● Document text:

## BEGIN

Wet 'n Wild Orlando
|Wet 'n Wild Orlando|
Wet 'n Wild Logo
|Slogan||"The Recognized Name in Family Water Fun!"|
|Location||Universal Orlando Resort, Orlando, Florida, United States|
|Opened||March 13, 1977|
|Previous names||Wet n' Wild FunPark|
|Operating season||Open All Year|
|Area||30 acres (120,000 m2)|
|Water slides||17 attractions water slides|
Wet 'n Wild Orlando is a water park located at Universal Orlando Resort in Orlando, Florida. The park was founded in 1977 by SeaWorld creator George Millay and is considered America's first water park.
The park was featured on Travel Channel's Extreme Waterparks and was also the setting for the music video Se A Vida É by the Pet Shop Boys.
Development and ownership
While developing SeaWorld, George Millay realised the need for a water park, later recalling "being in Florida, with all its heat and hot sun, you naturally think about cooling off in water". In the mid-1970s, Millay directed his time and money towards the project. The idea of Wet 'n Wild stemmed from the splash pad at Ontario Place in Canada and the wave pool at Point Mallard Park in Alabama. Millay aimed to combine these two elements and build upon it in order to achieve a good return on investment. Due to his prior success with SeaWorld, Millay was able to form a team of investors to fund the project.

## END

● Task to carry out:
In the Wet 'n Wild Orlando text, which two existing attractions inspired the idea for the park?

● Source data:

## BEGIN

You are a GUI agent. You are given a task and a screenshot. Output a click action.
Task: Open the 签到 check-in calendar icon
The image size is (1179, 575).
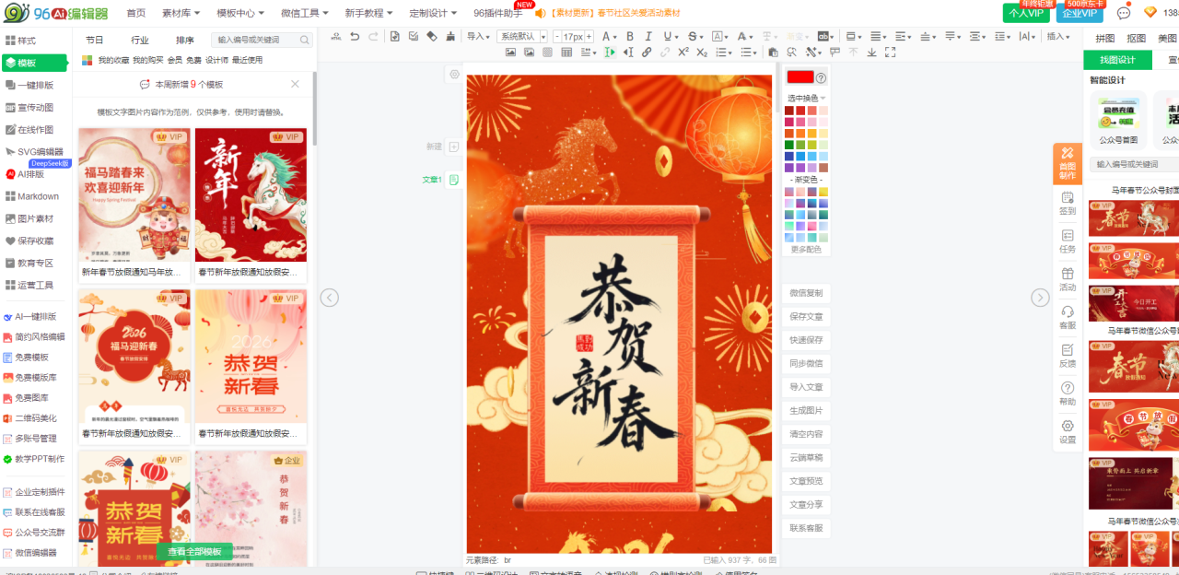point(1068,203)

## END

● Answer to this exercise:
The splash pad at Ontario Place in Canada and the wave pool at Point Mallard Park in Alabama.